> Estratto del documento:
====================
Inadempiere i creditori, dichiarare il fallimento formalmente, è una cosa terribile, ma ha un lato positivo: il debito si riduce e hai la possibilità di lavorare di nuovo duramente, rialzarti in piedi e riguadagnare la fiducia dei potenziali investitori. Questo è, ad esempio, il modo in cui la General Motors si è ripresa dopo il 2009, in effetti il modo in cui la Germania è tornata nella terra dei vivi negli anni ’50 mediante una sostanziale riduzione del debito. Ma no, la Grecia era destinata a fare la storia. Secondo i termini del suo secondo salvataggio nel 2012, il nuovo governo avrebbe dichiarato il più grande mancato pagamento nella storia del mondo, rimanendo contemporaneamente nella prigione dei debitori per gentile concessione del più grande prestito nella storia del mondo.
====================
> Consegna: Estrai l'intero brano sopra sul debito della Grecia e riportalo parola per parola, senza alcuna modifica.

> Dati forniti:
====================
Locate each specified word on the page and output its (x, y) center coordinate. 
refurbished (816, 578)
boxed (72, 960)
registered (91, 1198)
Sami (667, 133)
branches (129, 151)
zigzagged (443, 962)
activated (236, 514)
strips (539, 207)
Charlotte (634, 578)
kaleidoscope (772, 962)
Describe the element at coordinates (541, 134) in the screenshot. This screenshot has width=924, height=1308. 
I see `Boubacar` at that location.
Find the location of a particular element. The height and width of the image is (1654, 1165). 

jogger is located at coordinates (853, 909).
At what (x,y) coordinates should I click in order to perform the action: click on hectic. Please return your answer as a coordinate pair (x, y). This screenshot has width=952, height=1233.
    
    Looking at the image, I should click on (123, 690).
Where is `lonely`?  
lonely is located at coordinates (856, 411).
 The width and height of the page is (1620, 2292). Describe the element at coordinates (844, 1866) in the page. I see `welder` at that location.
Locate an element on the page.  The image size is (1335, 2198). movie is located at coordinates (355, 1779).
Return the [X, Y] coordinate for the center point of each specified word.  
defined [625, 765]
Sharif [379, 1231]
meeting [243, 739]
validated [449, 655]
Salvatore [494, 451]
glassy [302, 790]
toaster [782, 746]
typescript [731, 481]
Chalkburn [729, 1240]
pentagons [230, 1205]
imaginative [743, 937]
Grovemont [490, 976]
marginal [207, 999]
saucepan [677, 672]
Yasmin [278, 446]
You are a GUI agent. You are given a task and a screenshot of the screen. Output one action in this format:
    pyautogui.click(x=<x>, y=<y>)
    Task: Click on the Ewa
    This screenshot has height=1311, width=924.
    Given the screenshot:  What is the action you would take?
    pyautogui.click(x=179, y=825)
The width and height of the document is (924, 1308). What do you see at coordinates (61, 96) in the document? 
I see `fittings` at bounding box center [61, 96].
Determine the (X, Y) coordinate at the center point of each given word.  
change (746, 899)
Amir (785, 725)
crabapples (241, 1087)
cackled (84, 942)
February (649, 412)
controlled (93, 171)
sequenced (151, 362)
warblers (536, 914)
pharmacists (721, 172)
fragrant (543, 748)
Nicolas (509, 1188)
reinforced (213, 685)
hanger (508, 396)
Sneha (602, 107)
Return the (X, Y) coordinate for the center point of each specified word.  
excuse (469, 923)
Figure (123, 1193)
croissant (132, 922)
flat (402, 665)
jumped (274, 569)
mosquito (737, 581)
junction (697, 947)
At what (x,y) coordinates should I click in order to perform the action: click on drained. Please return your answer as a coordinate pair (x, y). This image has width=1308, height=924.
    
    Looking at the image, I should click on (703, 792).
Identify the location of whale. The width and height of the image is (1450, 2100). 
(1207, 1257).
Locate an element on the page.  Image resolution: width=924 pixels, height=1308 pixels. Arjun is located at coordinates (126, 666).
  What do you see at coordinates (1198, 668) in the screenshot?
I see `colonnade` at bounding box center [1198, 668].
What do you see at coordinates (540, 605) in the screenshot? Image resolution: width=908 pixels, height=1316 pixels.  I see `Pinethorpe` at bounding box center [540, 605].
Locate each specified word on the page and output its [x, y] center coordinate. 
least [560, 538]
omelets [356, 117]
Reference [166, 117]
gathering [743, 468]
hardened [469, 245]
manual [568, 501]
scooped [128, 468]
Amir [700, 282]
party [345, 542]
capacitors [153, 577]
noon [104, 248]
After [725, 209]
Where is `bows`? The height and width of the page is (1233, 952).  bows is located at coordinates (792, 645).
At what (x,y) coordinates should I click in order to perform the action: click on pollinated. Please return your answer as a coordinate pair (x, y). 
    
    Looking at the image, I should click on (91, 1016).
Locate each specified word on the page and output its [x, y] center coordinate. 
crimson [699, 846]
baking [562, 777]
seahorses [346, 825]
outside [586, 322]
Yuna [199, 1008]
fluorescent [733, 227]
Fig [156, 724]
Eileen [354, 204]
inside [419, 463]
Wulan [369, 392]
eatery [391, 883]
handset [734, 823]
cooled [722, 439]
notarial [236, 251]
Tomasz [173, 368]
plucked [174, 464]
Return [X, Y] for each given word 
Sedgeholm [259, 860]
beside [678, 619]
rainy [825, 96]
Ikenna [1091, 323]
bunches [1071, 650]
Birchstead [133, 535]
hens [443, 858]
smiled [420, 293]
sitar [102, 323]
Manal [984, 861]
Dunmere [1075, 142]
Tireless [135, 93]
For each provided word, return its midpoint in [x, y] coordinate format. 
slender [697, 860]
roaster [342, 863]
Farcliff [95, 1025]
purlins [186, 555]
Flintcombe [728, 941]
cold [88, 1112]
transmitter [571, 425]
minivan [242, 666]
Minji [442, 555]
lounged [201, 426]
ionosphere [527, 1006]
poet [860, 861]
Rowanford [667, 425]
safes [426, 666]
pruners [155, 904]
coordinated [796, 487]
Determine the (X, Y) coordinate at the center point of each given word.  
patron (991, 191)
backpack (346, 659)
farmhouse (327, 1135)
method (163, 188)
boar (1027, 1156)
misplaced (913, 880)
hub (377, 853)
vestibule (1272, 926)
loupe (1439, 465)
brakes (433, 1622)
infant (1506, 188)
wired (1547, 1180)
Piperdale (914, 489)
====================
> Risposta scritta:
Inadempiere i creditori, dichiarare il fallimento formalmente, è una cosa terribile, ma ha un lato positivo: il debito si riduce e hai la possibilità di lavorare di nuovo duramente, rialzarti in piedi e riguadagnare la fiducia dei potenziali investitori. Questo è, ad esempio, il modo in cui la General Motors si è ripresa dopo il 2009, in effetti il modo in cui la Germania è tornata nella terra dei vivi negli anni ’50 mediante una sostanziale riduzione del debito. Ma no, la Grecia era destinata a fare la storia. Secondo i termini del suo secondo salvataggio nel 2012, il nuovo governo avrebbe dichiarato il più grande mancato pagamento nella storia del mondo, rimanendo contemporaneamente nella prigione dei debitori per gentile concessione del più grande prestito nella storia del mondo.